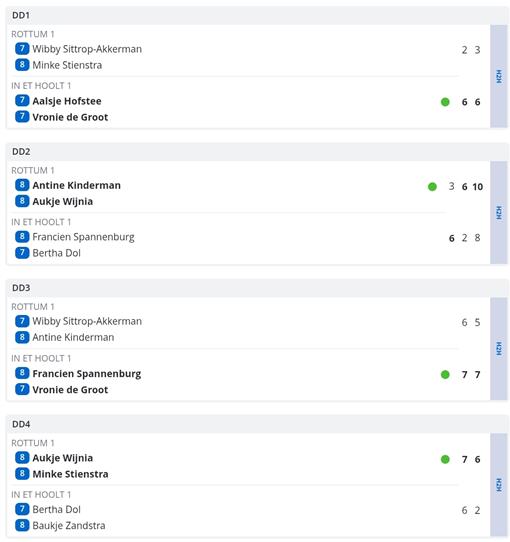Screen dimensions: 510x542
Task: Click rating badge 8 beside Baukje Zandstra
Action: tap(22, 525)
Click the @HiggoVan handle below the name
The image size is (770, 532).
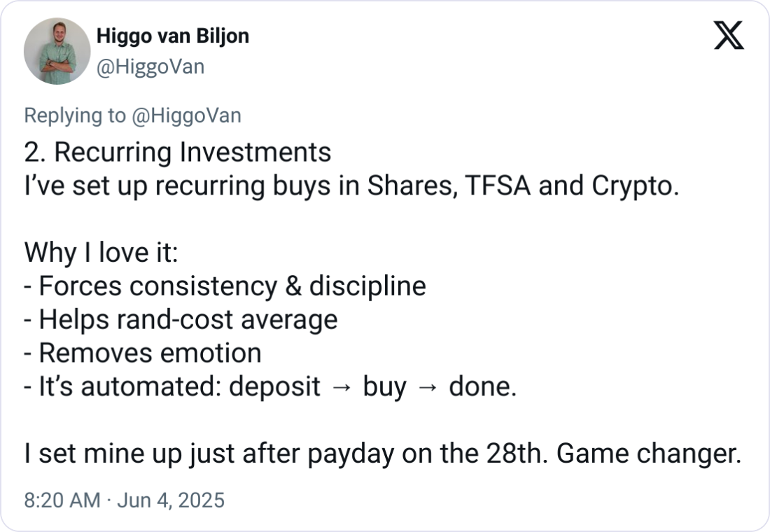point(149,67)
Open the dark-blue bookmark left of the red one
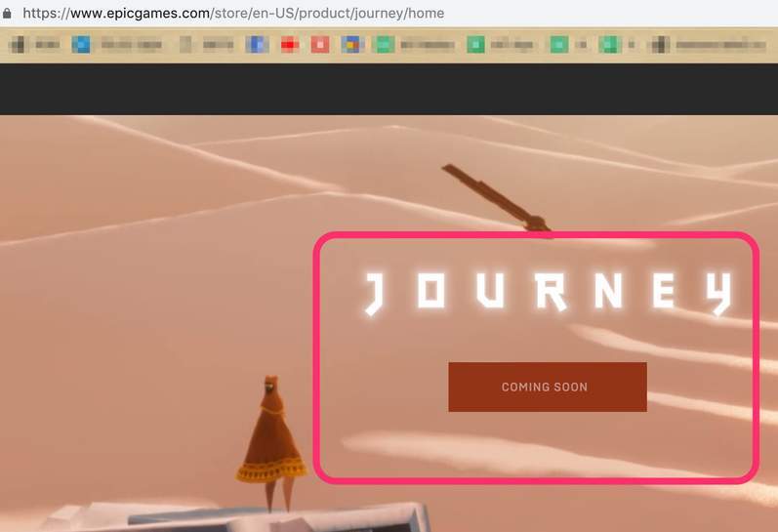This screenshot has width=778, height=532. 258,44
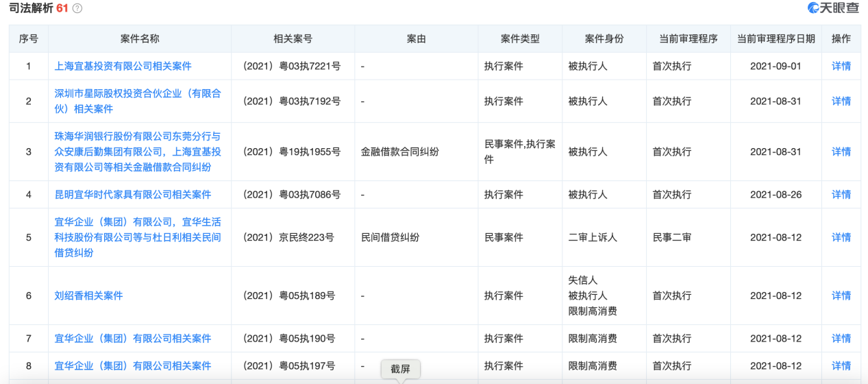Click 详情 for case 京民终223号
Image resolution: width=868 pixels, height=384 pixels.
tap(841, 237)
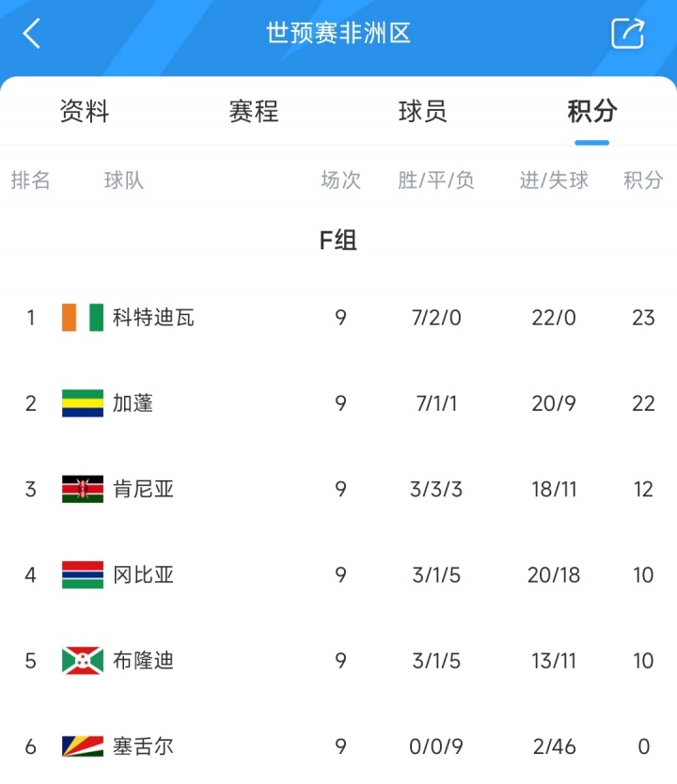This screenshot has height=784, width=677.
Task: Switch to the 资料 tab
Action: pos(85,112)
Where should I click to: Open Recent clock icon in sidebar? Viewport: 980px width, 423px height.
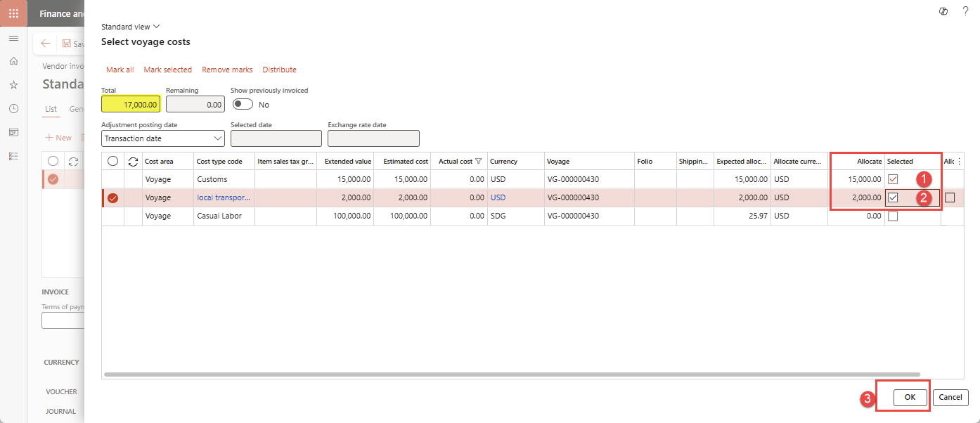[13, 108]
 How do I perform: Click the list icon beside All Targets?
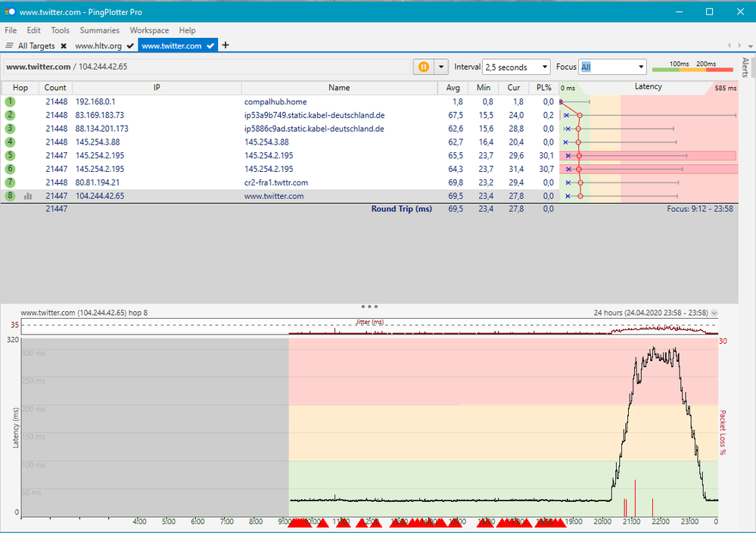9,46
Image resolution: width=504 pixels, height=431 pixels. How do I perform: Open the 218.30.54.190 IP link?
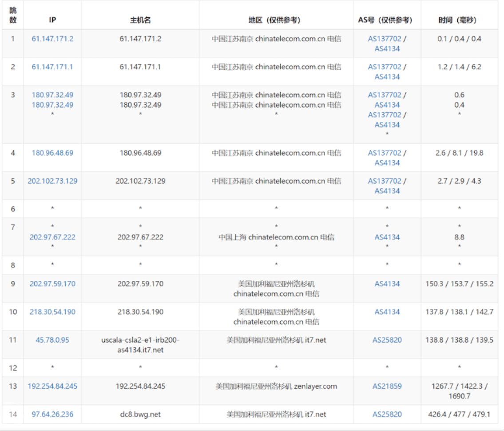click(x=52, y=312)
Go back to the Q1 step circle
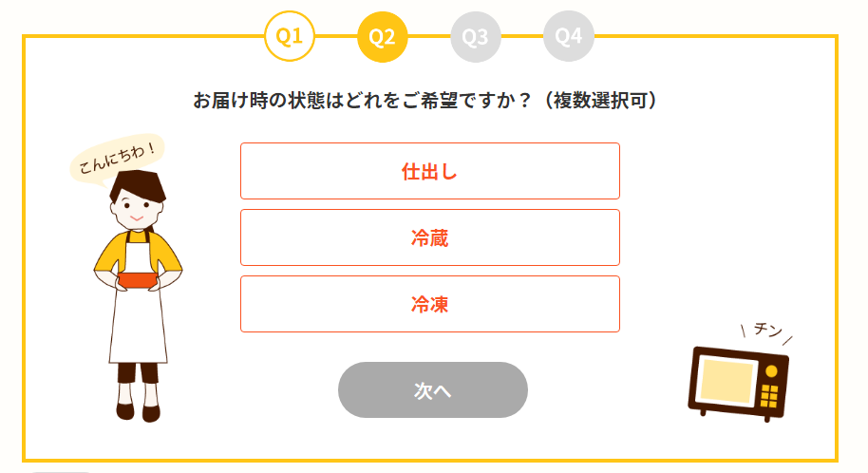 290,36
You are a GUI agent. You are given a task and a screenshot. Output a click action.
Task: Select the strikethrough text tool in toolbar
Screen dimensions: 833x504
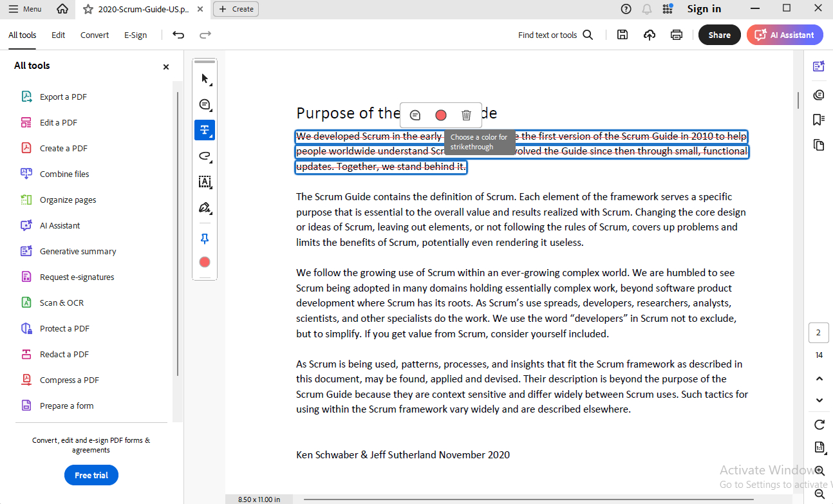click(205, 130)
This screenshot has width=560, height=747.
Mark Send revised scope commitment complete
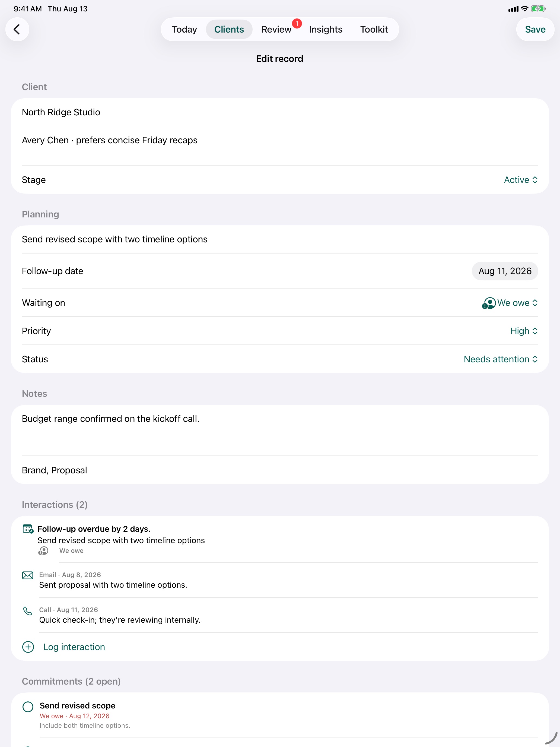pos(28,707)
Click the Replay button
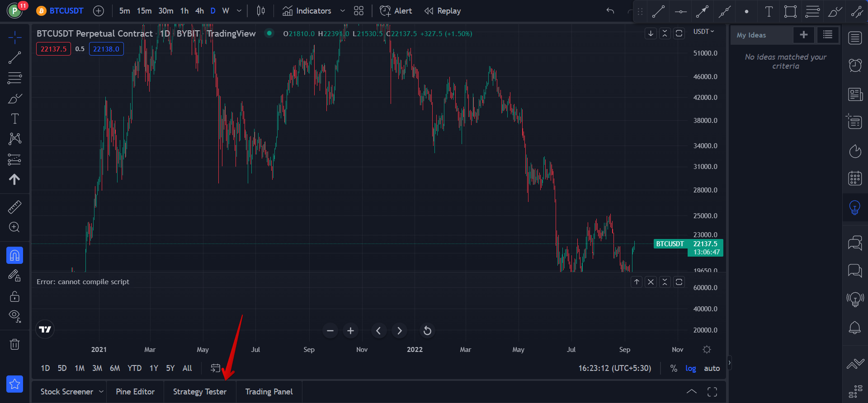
-=-=-=-=-
Aim of the exercise: Pictures excluded, return exactly the lines from the one with "Task: Select the" through the final line of the entries above, both included.

Answer below:
Task: Select the strikethrough text tool in toolbar
Screen dimensions: 833x504
click(205, 130)
This screenshot has width=560, height=747.
Mark Send revised scope commitment complete
pos(28,707)
Click the Replay button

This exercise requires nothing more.